One of the favourite exercises is to spot political bloopers by world leaders, a rich source of wisdom on how to avoid intercultural gaffes.
Uwe points out that a lot of people have anxiety when they are working in different cultures because they do not actually know how to behave correctly. “As [Geert] Hofstede [the Dutch specialist in organisational culture] says, culture is a mental programming of people [1]. What we are working on is fine-tuning the mental programming. I don’t know if that’s the magic zone, but that’s where we try to place our focus in teaching, to train these mental muscles.”
Year after year, Uwe has gained feedback from his students that the ability given to understand their own intercultural competences is a useful one. “There are multiple examples of that enlightenment feeling, where you see the smile on a face – that the penny has dropped. And for some people learning has to do with anxiety to overcome. People are afraid, if they don’t understand the cultural implication of things, because they come from within a different culture,” he says.
“Under the umbrella of soft skills, we are getting our students to gain more intercultural competence. We are proud that we are here very diverse in terms of nationalities. Giving students an insight into intercultural aspects helps our students to learn and to develop.”

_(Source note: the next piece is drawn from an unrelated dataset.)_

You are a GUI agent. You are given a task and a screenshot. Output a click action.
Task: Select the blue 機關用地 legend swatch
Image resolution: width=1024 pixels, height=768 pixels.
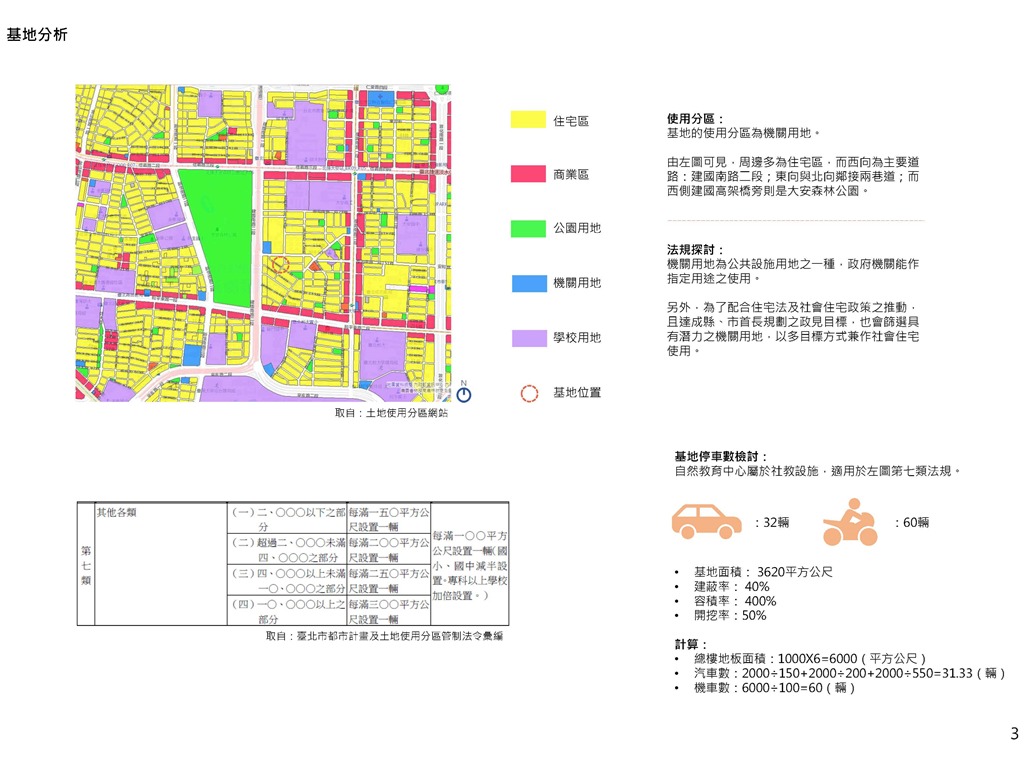click(x=528, y=283)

A typical example: somebody arrives fresh from another continent directly from the airport into a classroom in Birmingham. “With all its charm, Birmingham UK – what the city and the country and the society stand for, what work culture is there – students come maybe from the middle of India, Africa, Asia, the United States, and it’s a different culture they’re diving into.”
Uwe is by background a business psychologist who has worked in more than 50 countries. “In psychology we talk about four stages: you are unconsciously incompetent, then consciously incompetent, and then you come into the higher stages of becoming more aware of the skills and applying them. At first you may be a bull in a china shop – you don’t even know when you make a mistake.”
Awareness-building, he says, is central to learning processes. You learn where is your comfort zone, and what is outside that zone. “A typical cultural mistake is when a man holds out his hand automatically for a handshake with a woman and she says, ‘Oh no, in my culture it’s not allowed’.”
This awareness typically comes in the students’ reflective writings – when they use their insights into their own cultural competences from the IRC questionnaire to probe how they feel and act. “I say to them, ‘Soft skills will make your hard skills shine.’ It is in the mid-term and long-term you will gain from this, to be good in communication, or in leading a team.
“I think where the penny drops is often in the team situation. I’ve heard people saying ‘Ah, now I understand why people behave differently.’ A concrete example I’ve seen in some individuals is, once they get the key for this intercultural perspective, they can unlock the reason for dysfunctionality in their teams. They realise – stop a moment, we have two, three, four different cultures here; oh, in this culture their way of communication is more indirect, whereas in that, it’s more direct; that’s why we have tension, maybe we need to slow down the process. The price of working in intercultural teams is that you need more time.”
The IRC opens the door for understanding of issues like these. “The story for me is that teaching in a setting like this, you have the ingredients, you have the tools, and you put them together and make it a success for your participants. “Some get more out of it, some less – because for them, it’s not relevant. But when someone is assessed, we look in the reflective writing to see what are the key insights that people have.”
[1] See Geert Hofstede, Geert Jan Hofstede and Michael Minkov (2010) Cultures and Organizations: Software of the Mind: Intercultural Cooperation and Its Importance for Survival (page 4). 3rd Edition, McGraw-Hill, London.